- _Document segment_:
Start with the Small Moments...
How to Re-Start Your Writing After a Break
It’s January 6th as I write this. In the magical Southwest of England, there’s frost on the ground that’s been icy all day. This morning’s temperature was -7 celsius when I drove down country roads to the gym. All the roads here are country roads. It’s one of the things I love about my location - all the roads are green! Except today, when they are white and glittering.
Outside, the sun has dropped below the horizon and it’s getting dark. The light is certainly returning, but we have a few more weeks of long nights ahead until Imbolc and the Aries Equinox. That means more time to see the stars. More moonlight than daylight, perhaps.
This is the time for deep dreaming.
It’s the final day of the Epiphany Oracles - the Days Out of Time that belong neither to the new year nor the old. The liminal days that were added to the calendar to make it fit with manipulated time.
Capricorn Season, Yule, invites us to dream deeply with the Earth and Stars.
If you’re not feeling ready for back-to-business, especially with the world as it is, and you would rather be writing through this threshold of liminality - you are not alone. The Bear dreams deep in the belly of the cave.
So how do you re-start your writing after the festive break, and how do you weave your creative practice within all the external responsibilities that are vying for your renewed attention?
Start with the Small Moments.
Here’s what I wrote earlier today after a walk in the afternoon light:
Early January, 2026. My book is not finished and I am angry and frustrated with myself. I felt a creative portal of inspiration opening up within me as I floated in the liminal space of Yule Season. Then back to business like a freight train hitting and I’m watching my creative vision slowly fade. So I am learning to rewrite my creative story. To release my own frustration with writers’ block. I know that to cultivate that thread of creativity, I must write every day. Even a little. And it starts from a foundation of sufficiency, not scarcity.
Believing I haven’t got time for my own writing only continues to perpetuate that reality. I notice in myself that fear and anxiety stem from this story of lack. I’m afraid of my own creative failures. I’m anxious that there isn’t enough time. I sink into a low depression about not writing.
To lift myself from this, I start writing. Small things. A seven-line poem at sunrise.
Poem by Sally-Shakti Willow
I notice the abundance I already have. I’ve written something today. That’s my daily writing practice. My creativity exists because I am cultivating it. I smile and say hello on my walk, and I notice that I am blessed to be out in the sun and the ice, walking among friends in my town.
As I open into this new mindset of sufficiency, of already having enough, my body relaxes, my mind comes alive. And I start to compose this piece. This writing that’s born from the writing I have already written.
Here’s the mindset shift: instead of believing I haven’t got enough time to write and create, I will find small moments for writing and creativity wherever they already exist.

- _Exercise_:
Decide whether each statement agrees with the essay on re-starting your writing after a break, answering yes or no and quoting the words from the essay that settle it: (a) The morning temperature was -7 celsius. (b) The writer believes writing every day, even a little, is needed to cultivate creativity. (c) The poem written at sunrise had ten lines.

- _Dataset_:
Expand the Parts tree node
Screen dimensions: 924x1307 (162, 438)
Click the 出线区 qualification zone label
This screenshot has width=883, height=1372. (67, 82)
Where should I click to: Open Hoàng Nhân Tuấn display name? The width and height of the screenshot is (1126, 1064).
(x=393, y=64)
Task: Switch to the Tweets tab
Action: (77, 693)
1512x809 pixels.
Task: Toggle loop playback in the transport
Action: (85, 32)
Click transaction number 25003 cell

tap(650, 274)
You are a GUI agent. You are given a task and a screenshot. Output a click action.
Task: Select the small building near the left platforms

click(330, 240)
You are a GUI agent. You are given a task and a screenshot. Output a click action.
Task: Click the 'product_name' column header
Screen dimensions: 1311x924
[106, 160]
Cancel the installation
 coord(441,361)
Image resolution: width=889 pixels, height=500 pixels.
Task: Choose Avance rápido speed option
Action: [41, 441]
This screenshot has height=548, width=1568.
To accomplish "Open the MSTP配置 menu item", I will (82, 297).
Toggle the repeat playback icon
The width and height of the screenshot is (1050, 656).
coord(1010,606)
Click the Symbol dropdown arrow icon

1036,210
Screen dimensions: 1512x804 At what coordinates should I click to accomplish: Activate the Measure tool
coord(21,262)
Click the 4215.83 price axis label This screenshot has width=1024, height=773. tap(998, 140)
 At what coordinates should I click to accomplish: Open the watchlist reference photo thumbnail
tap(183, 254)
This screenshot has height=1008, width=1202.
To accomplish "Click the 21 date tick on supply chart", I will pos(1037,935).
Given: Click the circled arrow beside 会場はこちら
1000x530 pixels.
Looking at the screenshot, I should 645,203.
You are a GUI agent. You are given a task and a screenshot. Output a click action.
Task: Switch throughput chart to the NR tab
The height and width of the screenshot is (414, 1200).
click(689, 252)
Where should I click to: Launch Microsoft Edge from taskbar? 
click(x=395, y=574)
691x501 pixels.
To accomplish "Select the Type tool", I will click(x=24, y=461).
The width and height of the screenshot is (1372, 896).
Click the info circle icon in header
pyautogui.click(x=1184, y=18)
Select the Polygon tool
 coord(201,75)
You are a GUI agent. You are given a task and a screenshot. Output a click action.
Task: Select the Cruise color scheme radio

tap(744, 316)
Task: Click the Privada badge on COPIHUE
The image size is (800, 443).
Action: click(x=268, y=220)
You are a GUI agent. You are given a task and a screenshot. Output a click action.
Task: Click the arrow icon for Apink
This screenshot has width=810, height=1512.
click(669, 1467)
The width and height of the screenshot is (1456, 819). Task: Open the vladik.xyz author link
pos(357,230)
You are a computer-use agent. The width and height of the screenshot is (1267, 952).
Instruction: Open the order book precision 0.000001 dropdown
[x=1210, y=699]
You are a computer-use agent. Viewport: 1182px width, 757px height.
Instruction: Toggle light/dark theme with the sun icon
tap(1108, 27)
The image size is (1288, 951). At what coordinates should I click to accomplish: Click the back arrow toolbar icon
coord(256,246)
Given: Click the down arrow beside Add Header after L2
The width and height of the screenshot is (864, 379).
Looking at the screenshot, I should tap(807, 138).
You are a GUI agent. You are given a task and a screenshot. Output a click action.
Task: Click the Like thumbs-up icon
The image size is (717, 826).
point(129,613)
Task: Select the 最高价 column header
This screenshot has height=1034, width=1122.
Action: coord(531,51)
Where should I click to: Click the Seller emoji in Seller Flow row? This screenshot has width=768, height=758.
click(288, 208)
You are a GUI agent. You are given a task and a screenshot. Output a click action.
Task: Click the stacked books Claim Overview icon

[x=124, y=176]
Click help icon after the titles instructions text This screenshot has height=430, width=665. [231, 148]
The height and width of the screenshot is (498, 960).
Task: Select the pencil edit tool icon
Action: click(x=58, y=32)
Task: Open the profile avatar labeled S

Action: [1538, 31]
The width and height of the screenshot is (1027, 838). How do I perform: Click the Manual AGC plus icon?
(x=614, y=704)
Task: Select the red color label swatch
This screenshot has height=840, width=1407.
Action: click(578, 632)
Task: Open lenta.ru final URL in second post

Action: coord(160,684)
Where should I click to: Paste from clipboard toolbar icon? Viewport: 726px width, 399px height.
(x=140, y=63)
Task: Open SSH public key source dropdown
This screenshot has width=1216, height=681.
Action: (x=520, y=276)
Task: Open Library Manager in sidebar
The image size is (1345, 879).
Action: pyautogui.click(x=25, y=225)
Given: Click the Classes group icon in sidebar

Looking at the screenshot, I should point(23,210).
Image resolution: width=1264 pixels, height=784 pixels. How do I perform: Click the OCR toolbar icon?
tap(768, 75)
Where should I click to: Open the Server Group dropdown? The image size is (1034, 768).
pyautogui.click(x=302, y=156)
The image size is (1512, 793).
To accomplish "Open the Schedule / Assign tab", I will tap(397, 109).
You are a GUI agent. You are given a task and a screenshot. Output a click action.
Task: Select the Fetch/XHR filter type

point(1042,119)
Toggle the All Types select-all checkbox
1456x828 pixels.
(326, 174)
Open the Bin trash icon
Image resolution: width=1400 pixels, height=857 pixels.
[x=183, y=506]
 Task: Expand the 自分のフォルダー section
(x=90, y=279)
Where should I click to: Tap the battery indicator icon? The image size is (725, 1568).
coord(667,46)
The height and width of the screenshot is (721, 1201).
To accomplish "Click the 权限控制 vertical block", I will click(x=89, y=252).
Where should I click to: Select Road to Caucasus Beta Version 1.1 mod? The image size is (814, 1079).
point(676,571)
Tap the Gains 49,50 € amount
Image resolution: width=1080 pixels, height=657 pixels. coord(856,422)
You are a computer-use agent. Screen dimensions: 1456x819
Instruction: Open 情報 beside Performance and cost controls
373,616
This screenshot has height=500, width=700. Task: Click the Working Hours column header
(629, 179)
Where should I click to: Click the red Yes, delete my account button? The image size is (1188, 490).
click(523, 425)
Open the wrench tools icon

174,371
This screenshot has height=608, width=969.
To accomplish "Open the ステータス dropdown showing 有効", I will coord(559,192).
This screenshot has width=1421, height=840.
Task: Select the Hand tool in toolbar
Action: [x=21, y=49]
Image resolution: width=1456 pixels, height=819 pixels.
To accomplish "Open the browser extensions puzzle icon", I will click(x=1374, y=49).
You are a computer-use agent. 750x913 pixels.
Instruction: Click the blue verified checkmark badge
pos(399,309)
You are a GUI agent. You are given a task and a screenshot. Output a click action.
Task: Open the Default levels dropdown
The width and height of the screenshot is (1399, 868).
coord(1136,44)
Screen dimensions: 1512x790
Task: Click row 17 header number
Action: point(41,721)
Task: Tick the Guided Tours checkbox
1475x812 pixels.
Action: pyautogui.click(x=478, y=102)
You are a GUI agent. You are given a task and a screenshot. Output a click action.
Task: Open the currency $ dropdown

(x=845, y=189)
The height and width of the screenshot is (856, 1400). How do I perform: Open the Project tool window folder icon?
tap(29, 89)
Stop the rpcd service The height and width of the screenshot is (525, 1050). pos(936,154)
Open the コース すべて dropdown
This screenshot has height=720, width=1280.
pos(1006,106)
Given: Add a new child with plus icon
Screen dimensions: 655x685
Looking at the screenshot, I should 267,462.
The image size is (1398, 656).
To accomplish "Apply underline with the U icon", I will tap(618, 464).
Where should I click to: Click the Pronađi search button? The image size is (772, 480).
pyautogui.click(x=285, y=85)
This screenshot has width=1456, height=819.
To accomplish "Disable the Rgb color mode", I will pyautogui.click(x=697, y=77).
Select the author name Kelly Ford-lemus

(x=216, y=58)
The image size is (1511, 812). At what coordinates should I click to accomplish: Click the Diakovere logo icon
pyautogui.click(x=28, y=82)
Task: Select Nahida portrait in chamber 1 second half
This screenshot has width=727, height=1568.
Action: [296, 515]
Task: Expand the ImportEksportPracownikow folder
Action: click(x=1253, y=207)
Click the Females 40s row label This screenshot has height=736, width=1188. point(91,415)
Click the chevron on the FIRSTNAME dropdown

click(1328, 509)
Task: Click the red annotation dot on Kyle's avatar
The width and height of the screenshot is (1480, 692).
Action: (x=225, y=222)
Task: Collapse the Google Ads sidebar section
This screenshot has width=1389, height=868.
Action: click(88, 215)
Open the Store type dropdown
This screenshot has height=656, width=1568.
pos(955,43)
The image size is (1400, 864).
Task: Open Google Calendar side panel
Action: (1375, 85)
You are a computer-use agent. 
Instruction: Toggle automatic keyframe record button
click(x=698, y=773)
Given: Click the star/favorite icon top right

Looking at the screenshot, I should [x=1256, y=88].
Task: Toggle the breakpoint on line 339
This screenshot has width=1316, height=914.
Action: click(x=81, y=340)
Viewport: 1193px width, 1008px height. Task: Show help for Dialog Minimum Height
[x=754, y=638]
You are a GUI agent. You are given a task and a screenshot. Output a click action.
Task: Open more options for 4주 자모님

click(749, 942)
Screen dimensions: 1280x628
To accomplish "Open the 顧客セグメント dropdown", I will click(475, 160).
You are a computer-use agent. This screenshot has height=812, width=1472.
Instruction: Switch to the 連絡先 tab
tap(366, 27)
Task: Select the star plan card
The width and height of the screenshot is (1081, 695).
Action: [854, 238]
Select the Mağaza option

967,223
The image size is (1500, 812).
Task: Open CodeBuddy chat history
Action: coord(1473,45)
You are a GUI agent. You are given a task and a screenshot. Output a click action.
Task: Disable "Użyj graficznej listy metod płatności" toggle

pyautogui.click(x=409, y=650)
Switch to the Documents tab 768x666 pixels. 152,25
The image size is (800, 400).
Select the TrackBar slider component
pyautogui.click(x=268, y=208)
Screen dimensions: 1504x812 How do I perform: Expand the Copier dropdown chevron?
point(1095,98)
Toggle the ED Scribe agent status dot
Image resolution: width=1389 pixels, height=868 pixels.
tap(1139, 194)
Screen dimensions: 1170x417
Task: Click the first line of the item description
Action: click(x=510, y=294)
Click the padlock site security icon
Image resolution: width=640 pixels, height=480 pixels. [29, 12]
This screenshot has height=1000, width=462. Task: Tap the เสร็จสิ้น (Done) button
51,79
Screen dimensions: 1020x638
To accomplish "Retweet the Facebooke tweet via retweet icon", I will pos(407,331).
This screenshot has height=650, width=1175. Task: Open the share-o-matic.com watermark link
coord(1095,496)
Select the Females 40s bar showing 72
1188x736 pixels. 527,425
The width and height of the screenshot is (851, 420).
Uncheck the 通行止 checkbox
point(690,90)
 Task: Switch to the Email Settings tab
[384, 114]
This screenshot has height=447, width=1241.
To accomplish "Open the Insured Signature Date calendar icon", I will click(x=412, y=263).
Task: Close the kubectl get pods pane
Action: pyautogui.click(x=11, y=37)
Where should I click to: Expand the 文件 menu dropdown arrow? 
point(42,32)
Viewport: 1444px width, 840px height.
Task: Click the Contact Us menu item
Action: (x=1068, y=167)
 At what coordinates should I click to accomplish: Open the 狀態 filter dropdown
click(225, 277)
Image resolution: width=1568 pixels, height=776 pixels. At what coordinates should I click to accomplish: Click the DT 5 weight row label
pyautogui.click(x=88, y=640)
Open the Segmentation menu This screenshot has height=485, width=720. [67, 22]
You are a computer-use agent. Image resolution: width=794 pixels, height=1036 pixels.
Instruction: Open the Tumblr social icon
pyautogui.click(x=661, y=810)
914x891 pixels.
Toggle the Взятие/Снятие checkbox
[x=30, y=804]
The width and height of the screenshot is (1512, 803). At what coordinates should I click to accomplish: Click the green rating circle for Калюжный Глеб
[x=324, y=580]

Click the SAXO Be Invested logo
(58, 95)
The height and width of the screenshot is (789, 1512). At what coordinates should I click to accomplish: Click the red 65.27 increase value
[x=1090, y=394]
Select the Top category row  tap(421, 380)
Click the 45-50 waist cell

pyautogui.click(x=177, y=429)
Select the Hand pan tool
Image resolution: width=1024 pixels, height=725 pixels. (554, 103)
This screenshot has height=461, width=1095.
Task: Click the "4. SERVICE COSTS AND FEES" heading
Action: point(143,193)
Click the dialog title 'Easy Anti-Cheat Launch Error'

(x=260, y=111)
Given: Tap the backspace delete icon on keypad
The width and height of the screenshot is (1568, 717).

- _The result_:
(a) Yes: "This morning’s temperature was -7 celsius"
(b) Yes: "I know that to cultivate that thread of creativity, I must write every day. Even a little."
(c) No: "A seven-line poem at sunrise."